Dealers support continued disadvantage as resistance caps for $ 3.04 and $ 2.93 floor occur after 169 m volume flush.
What to know
The XRP fell 4.2% during the 24-hour session, which ended on August 6 at 1 p.m. 02:00, and withdrew from $ 3.06 to $ 2.93 in a volume -driven collapse. The height of the session of $ 3.08 was hit at 1 p.m. 10am, before a sharp reversal began. Price action accelerated at. 14:00, as XRP fell from $ 3.04 to $ 2.97 on a 169.41 million volume wave-over 3x its 24-hour average of $ 52.73 million $ 3.04 as an interim resistance and validation $ 2.93 as a local support floor.
Final Price action confirmed Bearish control.
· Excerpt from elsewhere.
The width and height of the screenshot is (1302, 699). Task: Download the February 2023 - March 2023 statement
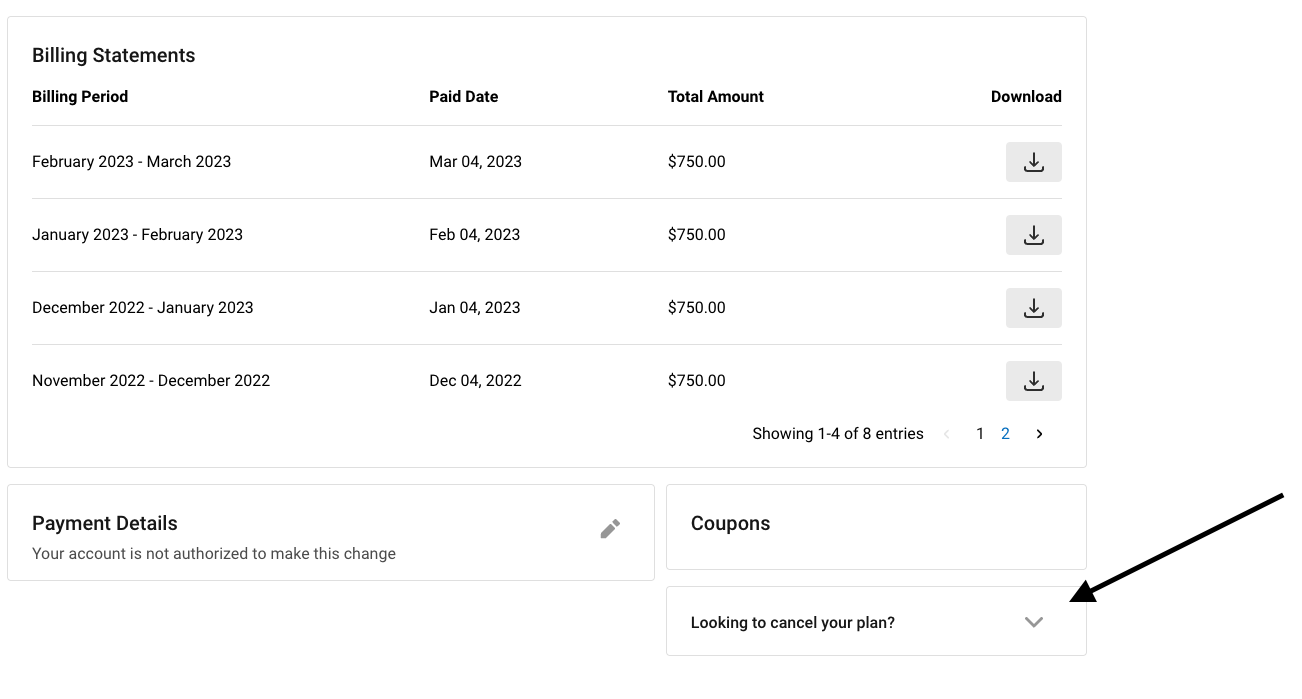point(1033,162)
XRP slipped 1% from $ 2.94 to $ 2.92 between 01:15 and 02:14, where he completed a high volatility session that saw a $ 0.13 turn or 4.2% intraday interval. A volume at the end of 02:11 sealed the decrease of 1.6 million decreased as the token printed fresh intraday -low.
Summary of Price Action
- XRP traded within a range of $ 0.13 between $ 3.08 and $ 2.93.
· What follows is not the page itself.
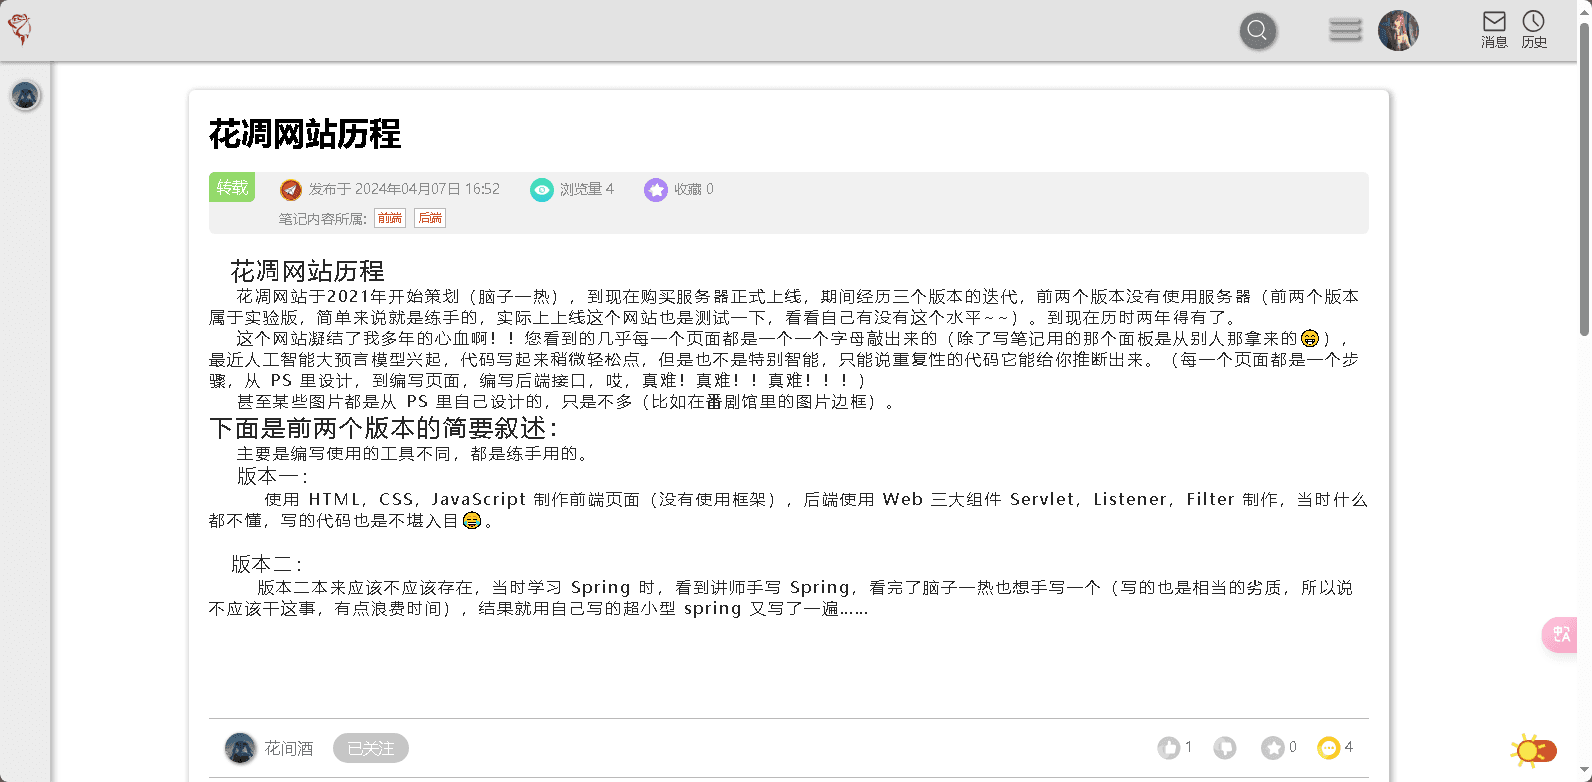Click the rose logo in header
This screenshot has height=782, width=1592.
(20, 30)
- The price collapsed 4.2% of 169.41 million total volume.
- Maximum decline occurred between 14:00 and 15:00 with the highest hourly sealing volume.
- The last hour experienced 1% additional disadvantage, led by a 1.6 million trade at. 02:11.
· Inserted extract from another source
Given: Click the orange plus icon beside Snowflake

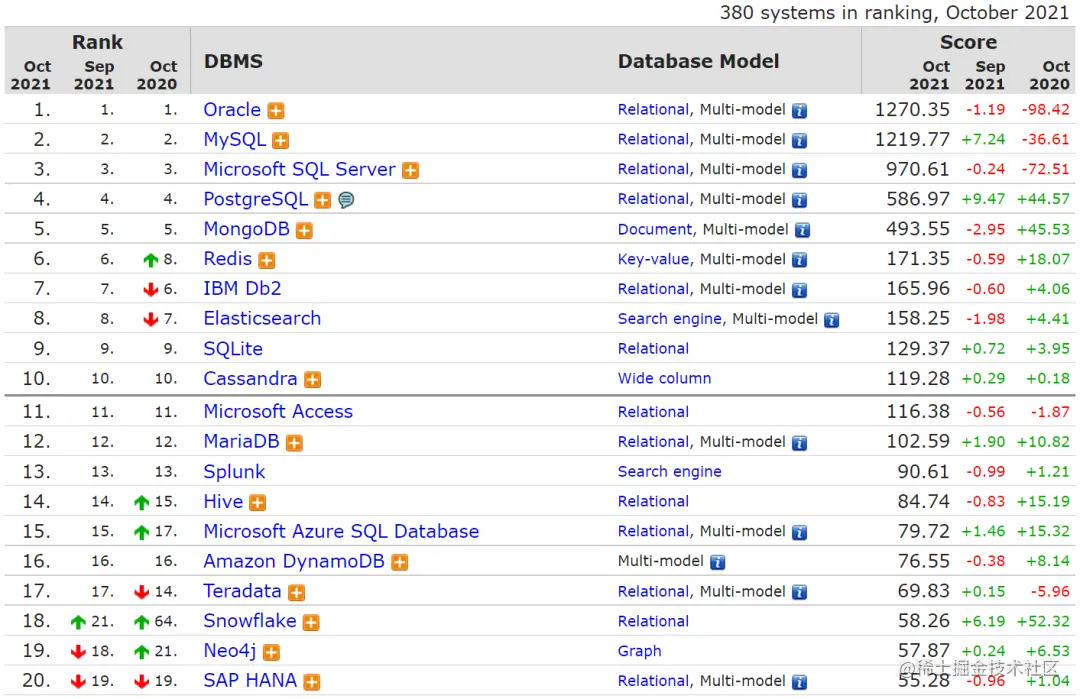Looking at the screenshot, I should 311,622.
- Resistance caps for $ 3.04; Support forms for $ 2.93.
- Consolidation area now sits between $ 2.96 and $ 2.97.
Technical analysis
Price structure confirms rejection of $ 3.04 with immediate disadvantage to $ 2.93 on volume above average. The violation of short -lived moving average and failure to maintain over $ 3.00 points to the continuation risk. Volume spikes under key -sale windows support it bearish bias.
Volatility remains elevated without clear reversing signals printed. If $ 2.92 fails, next support zones are near $ 2.87 and $ 2.80 based on historic volume nodes.
Which dealers are looking at
- Recovery of $ 3.00 Psychological Level and Defense of $ 2.93 Zone.
- Whether Bullish the divergence appears on indicators of intraday omentum.
- Wider market impact from macro-risk-off mood driven by geopolitical tensions and renewed trade instability.